Companies

Impact of Boycotts on US Brands Amid Israel-Gaza Conflict

Published February 6, 2024

Several US-based corporations are experiencing a downturn in sales across Asia and the Middle East, which has been partially attributed to boycotts related to their perceived stance on the Israel-Gaza situation. Of particular note is the dip in sales for fast-food titan McDonald's, which reported growth significantly below its projections for the final quarter of 2023.

McDonald's Sales Under Pressure

McDonald's has publicly acknowledged that its sales have been adversely affected in regions such as the Middle East, China, and India. The company's growth figures for the questioned period stand at a meager 0.7 percent increase, a stark contrast to the 5.5 percent growth target. This impact is linked to the widespread criticism the brand faced after its Israeli branches provided free meals to Israeli soldiers during military actions in Gaza.

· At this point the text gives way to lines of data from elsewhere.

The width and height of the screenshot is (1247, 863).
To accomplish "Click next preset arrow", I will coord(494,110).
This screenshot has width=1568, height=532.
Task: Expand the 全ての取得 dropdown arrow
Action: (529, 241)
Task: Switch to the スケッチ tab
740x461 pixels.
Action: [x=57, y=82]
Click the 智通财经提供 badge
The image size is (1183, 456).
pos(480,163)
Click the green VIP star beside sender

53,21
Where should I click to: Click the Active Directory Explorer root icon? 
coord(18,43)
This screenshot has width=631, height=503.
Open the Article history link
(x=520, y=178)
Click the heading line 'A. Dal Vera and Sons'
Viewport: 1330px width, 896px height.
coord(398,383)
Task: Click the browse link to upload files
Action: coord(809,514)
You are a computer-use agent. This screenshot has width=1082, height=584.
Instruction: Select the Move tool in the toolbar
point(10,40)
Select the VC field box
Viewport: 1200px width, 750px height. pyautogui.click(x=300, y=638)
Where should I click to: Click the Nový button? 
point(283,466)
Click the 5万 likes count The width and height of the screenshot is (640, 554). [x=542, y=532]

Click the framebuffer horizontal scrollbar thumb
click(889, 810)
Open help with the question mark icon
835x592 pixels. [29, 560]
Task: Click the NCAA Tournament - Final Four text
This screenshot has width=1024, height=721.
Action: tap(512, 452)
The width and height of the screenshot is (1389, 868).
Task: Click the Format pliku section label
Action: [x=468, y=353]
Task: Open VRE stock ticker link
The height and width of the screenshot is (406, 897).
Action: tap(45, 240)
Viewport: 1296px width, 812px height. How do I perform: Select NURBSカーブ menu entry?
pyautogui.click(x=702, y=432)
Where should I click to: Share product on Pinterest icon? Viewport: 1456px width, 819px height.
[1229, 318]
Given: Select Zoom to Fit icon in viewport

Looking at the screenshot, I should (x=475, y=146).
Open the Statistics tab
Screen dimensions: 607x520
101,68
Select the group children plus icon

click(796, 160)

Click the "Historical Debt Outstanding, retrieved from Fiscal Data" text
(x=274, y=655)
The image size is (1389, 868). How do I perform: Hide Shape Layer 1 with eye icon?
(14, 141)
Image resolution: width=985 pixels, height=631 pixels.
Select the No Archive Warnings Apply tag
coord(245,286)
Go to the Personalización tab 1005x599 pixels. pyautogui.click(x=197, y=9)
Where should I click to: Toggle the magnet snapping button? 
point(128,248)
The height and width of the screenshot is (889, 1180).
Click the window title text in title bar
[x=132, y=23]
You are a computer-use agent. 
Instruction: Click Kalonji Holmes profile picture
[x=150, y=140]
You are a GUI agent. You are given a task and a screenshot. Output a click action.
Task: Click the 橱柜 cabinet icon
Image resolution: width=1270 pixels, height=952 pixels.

As backlash ensued, McDonald's franchises in several Middle Eastern countries attempted to distance themselves from the controversy by pledging financial aid to Gaza and reinforcing their independence from the actions of the Israeli branches.

Starbucks Feels the Heat

Similarly, Starbucks adjusted its global sales forecast downward after observing weakening growth, including in its Middle Eastern markets. The company's revised expectations indicate an anticipated increase of 4 to 6 percent, down from the 5 to 7 percent previously projected.

Initial support expressed by the Starbucks Workers United for Palestinians has led to heightened tensions, including lawsuits and counterclaims, as well as defamatory statements and property damage against the coffee company.

Coca-Cola's Recurrent Boycott Challenges

Coca-Cola has a history of facing boycotts in the Middle East, going back to the Arab League's sanctions which lasted from 1967 to 1991. Although Coca-Cola has not been involved in recent contentious activities, the brand's historical connections with Israel and its status as an iconic American entity have brought it back under the boycott spotlight.

In particular, the Turkish parliament made the decision to ban Coca-Cola products, resulting in a sharp 22 percent sales decline for the brand's Turkey distributor.

Domino's Pizza Confronts Misinformation

Domino’s faces consumer backlash in Asia, amidst unverified claims of giving free food to Israeli soldiers. Malaysia, a country without diplomatic relations with Israel, has been influential in protest movements, which has affected Domino's performance in the region. The association with the USA as an ally of Israel has placed American brands under scrutiny in Malaysia and elsewhere in Asia.